Comment by zbendefy
4 days ago
How different is CBOR compared to BSON? Both seem to be binary json-like representations.
Edit: BSON seems to contain more data types than JSON, and as such it is more complex, whereas CBOR doesn't add to JSON's existing structure.
That's not entirely true: with CBOR you can add custom data types through custom tags. A central registry of them is here:
https://www.iana.org/assignments/cbor-tags/cbor-tags.xhtml
This is, for example, used by IPLD (https://ipld.io) to express references between objects through native types (https://github.com/ipld/cid-cbor/).

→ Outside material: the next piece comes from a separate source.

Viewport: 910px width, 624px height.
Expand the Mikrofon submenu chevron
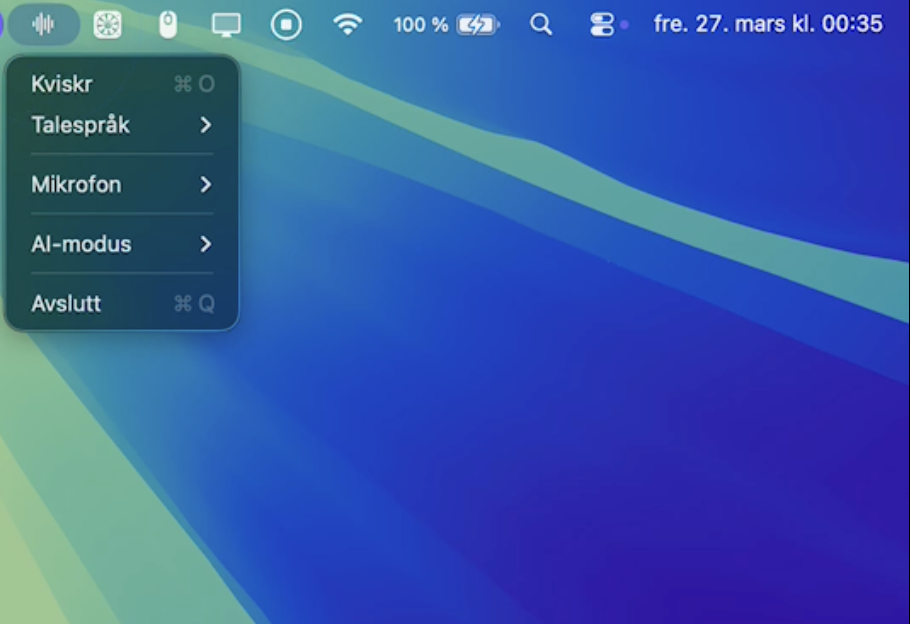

I think parsing BSON is simpler than parsing JSON, BSON has additional types but the top level is always a document. Whereas the following are all valid JSON:
- `null`
- `"hello"`
- `[1,2,NaN]`
Additionally, BSON will just tell you what the type of a field is. JSON requires inferring it.
NaN is not part of JSON by any spec. Top level scalar values were disallowed by RFC 4627.
Fair enough. I'm not sure how much JSON parsers in the wild care about that spec. I just tried with Python and it was happy to accept scalars and NaN. JavaScript rejected NaN but was happy to accept a scalar. But sure, compliant parsers can disregard those cases.